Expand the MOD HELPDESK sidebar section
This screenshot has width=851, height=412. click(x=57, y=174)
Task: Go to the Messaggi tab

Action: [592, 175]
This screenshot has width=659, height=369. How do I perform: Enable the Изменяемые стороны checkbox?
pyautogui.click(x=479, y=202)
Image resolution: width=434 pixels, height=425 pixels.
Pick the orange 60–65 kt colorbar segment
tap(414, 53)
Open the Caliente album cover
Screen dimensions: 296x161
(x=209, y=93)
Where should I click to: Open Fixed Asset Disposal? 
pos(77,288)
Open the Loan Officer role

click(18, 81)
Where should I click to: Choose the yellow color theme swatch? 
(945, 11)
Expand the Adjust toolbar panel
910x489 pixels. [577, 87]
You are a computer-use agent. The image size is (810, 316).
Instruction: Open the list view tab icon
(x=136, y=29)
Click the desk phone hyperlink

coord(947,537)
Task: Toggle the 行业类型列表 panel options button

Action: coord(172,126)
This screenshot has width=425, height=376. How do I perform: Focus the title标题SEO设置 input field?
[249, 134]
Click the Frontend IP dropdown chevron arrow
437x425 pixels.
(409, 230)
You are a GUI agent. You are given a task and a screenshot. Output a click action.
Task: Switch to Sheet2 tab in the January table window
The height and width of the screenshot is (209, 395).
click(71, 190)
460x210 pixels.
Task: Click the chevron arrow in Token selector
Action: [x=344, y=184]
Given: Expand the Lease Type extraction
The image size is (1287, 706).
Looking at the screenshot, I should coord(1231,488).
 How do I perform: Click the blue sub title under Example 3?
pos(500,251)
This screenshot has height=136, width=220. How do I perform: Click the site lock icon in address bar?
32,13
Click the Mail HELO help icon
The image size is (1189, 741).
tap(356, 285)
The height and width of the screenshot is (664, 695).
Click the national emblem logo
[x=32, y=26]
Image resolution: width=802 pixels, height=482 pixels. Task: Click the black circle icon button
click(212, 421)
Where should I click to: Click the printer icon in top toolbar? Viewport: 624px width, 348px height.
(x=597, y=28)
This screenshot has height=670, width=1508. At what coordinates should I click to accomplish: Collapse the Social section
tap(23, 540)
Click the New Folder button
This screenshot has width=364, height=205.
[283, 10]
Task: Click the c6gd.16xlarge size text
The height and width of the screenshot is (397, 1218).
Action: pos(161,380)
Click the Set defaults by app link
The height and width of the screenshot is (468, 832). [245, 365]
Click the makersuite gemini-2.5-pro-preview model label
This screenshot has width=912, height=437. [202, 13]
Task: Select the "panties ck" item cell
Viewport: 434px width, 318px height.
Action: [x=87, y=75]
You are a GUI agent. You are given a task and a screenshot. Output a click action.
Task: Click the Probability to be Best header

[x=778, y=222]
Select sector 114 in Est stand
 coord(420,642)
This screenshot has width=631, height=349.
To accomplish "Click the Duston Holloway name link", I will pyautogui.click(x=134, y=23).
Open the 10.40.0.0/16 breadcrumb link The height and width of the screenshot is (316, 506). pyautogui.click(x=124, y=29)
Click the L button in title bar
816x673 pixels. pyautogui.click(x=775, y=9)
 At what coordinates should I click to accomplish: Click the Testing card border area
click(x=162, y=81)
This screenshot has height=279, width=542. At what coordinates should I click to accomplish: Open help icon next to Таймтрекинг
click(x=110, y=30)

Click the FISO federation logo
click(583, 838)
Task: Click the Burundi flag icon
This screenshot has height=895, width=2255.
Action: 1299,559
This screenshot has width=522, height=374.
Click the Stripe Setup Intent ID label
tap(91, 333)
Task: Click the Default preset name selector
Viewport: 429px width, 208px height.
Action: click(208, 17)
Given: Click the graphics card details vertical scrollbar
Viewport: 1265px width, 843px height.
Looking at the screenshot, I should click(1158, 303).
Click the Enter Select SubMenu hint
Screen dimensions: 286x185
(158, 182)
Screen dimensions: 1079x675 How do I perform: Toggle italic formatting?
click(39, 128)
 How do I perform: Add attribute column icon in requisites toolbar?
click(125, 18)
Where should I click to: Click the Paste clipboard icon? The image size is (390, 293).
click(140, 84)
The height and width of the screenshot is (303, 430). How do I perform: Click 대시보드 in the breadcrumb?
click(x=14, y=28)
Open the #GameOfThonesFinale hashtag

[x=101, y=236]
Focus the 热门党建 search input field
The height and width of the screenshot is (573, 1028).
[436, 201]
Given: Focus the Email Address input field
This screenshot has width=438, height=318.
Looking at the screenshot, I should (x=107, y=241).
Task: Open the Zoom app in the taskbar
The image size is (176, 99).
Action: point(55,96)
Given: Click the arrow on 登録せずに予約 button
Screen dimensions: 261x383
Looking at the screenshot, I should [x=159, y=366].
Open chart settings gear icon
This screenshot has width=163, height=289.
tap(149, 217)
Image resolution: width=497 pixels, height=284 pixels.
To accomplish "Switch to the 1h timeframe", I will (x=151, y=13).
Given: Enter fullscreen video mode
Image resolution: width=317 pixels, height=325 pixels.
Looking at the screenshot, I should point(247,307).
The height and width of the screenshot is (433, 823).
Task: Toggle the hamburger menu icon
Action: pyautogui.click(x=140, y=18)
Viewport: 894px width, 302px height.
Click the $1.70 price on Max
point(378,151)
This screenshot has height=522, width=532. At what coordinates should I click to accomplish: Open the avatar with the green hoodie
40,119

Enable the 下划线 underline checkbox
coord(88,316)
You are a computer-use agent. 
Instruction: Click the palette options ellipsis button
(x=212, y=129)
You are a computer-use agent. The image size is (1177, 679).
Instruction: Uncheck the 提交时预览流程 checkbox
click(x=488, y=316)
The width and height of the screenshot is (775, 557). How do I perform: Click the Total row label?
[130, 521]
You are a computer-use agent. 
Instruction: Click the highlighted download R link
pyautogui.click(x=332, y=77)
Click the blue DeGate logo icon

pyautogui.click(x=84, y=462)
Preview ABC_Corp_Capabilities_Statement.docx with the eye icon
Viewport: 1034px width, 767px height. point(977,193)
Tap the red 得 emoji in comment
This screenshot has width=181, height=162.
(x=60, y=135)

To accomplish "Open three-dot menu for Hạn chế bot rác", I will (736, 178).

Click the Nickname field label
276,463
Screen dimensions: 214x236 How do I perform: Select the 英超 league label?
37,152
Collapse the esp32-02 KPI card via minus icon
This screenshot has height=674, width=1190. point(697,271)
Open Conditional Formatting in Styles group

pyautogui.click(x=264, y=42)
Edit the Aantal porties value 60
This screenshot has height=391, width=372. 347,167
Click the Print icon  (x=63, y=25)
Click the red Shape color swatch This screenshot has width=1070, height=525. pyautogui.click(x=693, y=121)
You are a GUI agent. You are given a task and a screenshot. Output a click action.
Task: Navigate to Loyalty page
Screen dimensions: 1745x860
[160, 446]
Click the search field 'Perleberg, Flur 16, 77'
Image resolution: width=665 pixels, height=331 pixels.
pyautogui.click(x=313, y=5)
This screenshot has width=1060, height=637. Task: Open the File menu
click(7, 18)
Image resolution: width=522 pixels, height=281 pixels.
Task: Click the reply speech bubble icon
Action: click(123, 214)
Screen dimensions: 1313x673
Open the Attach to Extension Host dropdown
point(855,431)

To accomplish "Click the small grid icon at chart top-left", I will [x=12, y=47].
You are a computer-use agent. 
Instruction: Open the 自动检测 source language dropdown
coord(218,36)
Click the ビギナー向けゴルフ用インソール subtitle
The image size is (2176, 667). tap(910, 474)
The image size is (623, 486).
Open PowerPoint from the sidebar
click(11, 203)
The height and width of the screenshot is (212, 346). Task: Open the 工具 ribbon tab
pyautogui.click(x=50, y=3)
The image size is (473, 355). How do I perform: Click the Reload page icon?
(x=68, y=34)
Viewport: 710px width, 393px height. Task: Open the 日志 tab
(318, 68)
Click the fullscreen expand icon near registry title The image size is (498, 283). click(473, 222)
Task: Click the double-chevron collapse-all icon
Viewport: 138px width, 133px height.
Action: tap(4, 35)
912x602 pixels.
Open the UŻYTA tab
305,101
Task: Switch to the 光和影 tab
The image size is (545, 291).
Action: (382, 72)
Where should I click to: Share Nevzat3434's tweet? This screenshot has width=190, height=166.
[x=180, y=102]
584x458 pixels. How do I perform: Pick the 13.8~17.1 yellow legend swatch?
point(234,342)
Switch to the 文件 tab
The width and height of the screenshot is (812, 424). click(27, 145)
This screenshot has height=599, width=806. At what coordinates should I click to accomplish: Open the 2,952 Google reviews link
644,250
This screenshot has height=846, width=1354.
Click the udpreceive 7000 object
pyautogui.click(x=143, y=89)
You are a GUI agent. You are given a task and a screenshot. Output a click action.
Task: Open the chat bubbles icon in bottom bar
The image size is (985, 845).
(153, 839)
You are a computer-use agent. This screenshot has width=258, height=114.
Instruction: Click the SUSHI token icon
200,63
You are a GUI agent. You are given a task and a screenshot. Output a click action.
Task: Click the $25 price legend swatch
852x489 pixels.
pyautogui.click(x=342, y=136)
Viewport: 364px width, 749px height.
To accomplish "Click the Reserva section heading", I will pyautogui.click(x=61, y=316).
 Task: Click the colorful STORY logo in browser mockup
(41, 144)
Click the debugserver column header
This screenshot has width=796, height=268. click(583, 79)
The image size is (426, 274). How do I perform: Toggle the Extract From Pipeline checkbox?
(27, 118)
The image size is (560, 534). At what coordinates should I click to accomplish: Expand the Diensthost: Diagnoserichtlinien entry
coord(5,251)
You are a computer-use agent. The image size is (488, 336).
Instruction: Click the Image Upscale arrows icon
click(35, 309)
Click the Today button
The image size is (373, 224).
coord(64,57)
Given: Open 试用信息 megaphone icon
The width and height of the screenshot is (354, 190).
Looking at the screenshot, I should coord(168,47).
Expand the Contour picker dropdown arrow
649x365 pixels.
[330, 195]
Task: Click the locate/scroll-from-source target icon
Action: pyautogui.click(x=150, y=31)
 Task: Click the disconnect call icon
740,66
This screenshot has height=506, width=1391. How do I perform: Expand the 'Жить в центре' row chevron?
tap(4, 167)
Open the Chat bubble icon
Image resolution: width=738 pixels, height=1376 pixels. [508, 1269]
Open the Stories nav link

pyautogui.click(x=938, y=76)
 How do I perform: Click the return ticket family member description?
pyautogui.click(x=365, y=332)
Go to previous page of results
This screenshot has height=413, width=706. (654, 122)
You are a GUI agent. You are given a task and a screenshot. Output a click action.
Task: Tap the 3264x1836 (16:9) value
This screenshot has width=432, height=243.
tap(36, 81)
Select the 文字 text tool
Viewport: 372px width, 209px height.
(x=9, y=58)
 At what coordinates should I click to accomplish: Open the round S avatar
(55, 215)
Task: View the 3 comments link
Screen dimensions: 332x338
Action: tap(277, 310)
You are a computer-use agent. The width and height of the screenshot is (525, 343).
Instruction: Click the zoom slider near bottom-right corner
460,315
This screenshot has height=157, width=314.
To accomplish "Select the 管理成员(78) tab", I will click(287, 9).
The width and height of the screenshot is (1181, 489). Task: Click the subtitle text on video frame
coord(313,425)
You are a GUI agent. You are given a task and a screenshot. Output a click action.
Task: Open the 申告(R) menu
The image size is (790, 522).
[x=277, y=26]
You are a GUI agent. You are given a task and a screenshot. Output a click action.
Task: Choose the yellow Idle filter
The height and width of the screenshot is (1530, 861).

□ □ □

Only a number should be given: the count of lines above that contain the word "fullscreen".

2